The Board believes that the proposed 2013 Plan is in the best interests of the stockholders and the Company, as equity awards granted under the 2013 Plan will help attract, motivate and retain talented employees, non-employee directors and consultants; will help align employee and stockholder interests; will help link employee compensation with Company performance; and will maintain our culture of employee stock ownership. The following summary of major features of the proposed 2013 Plan is qualified in its entirety by reference to the actual text of the 2013 Plan, which is included as an appendix to this proxy statement.
The proposed plan updates the language and more clearly articulates the responsibility of the Compensation Committee, especially in the making of performance awards and the effects of Section 409A of the Internal Revenue Code. Our original plan (2008 Plan) was adopted as part of the transactions that made Primoris a public company. Our stockholder composition has changed significantly since that time and today is more similar to that of the other publicly traded construction companies. Approval of the 2013 Plan, by our current stockholders, would extend the expiration date for equity awards by five years, providing some certainty for the continuation of our equity awards. Please note that if the proposal is not approved, we will retain the ability to make equity awards under the terms of the 2008 Plan.
Addition of 1.4 million shares to fund the 2013 Plan. The Board is recommending approval of an additional 1.4 million shares available for issuance under the 2013 Plan. With the proposed transfer of the remaining shares from the 2008 Plan, the total number of shares available for issuance would be 2,526,275 shares. The increase would allow us to continue our long-term equity plan share issuance for executives and managers of acquired companies, as well as provide availability for incentive or retention awards.
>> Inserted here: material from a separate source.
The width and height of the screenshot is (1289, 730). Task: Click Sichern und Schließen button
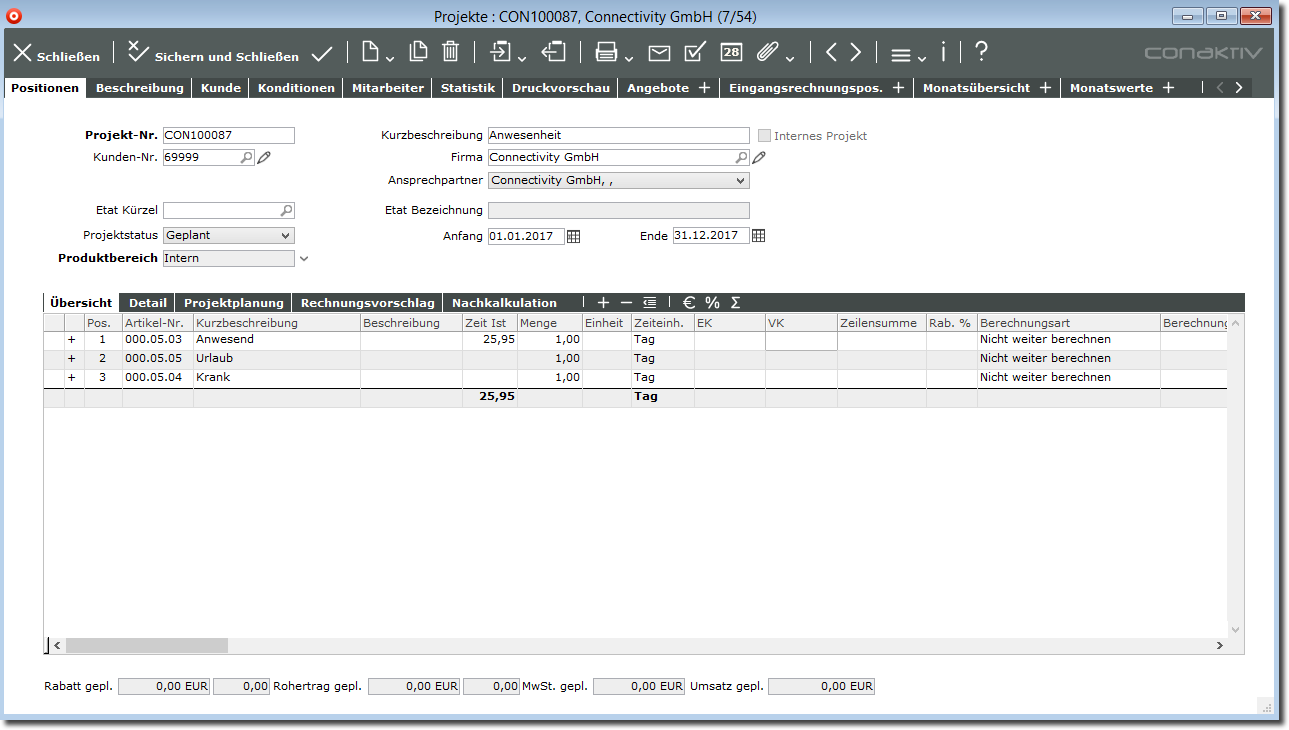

As shown in the table that follows, we have used the 2008 Plan to issue shares to both employees and as part of the compensation to our non-employee directors. In 2009, we adopted our Long-term Incentive Plan ("LTI Plan") for certain executives and managers. A part of the LTI Plan provides participants the opportunity to purchase shares of common stock from the Company at a discount to market for up to 16.7% of their annual bonus award. In 2011, the compensation for non-employee directors was changed to include share-based payments twice each year.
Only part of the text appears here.